*** Opening of Provided information ***

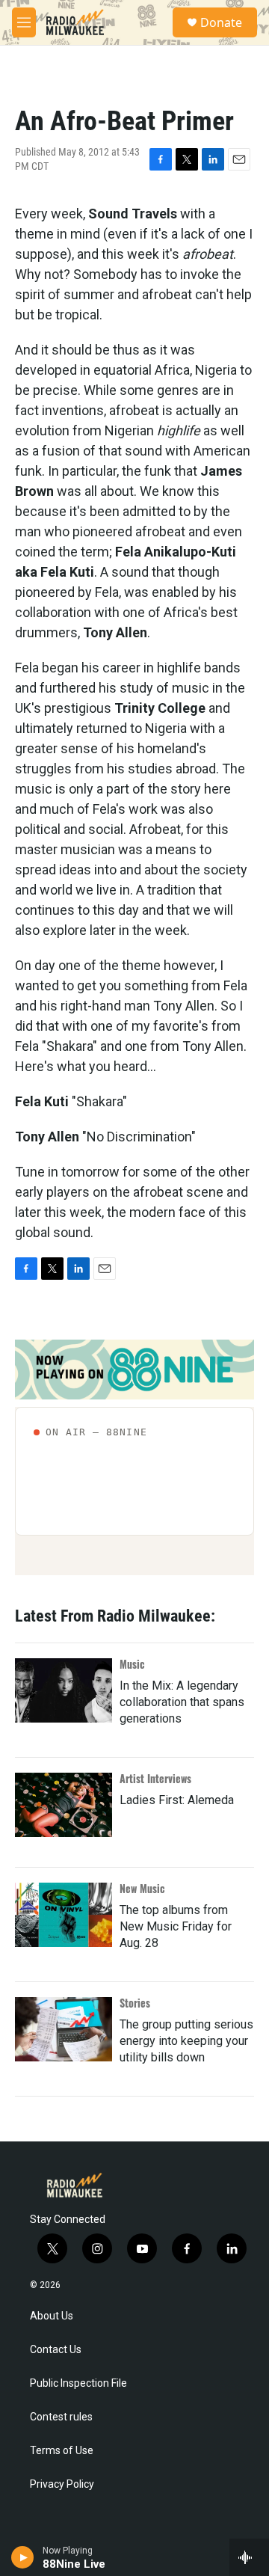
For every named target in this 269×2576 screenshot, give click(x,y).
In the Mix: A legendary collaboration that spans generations (182, 1702)
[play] (22, 2557)
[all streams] (249, 2557)
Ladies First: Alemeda (177, 1800)
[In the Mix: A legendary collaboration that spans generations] (63, 1690)
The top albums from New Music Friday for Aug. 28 (176, 1926)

*** Close of Provided information ***

▶ [Directions for this task]:
Using the records above, copy exactly the lines from the one containing "[In the Mix: A" through the last, inclusive, and nothing else.

▶ [Task output]:
[In the Mix: A legendary collaboration that spans generations] (63, 1690)
The top albums from New Music Friday for Aug. 28 (176, 1926)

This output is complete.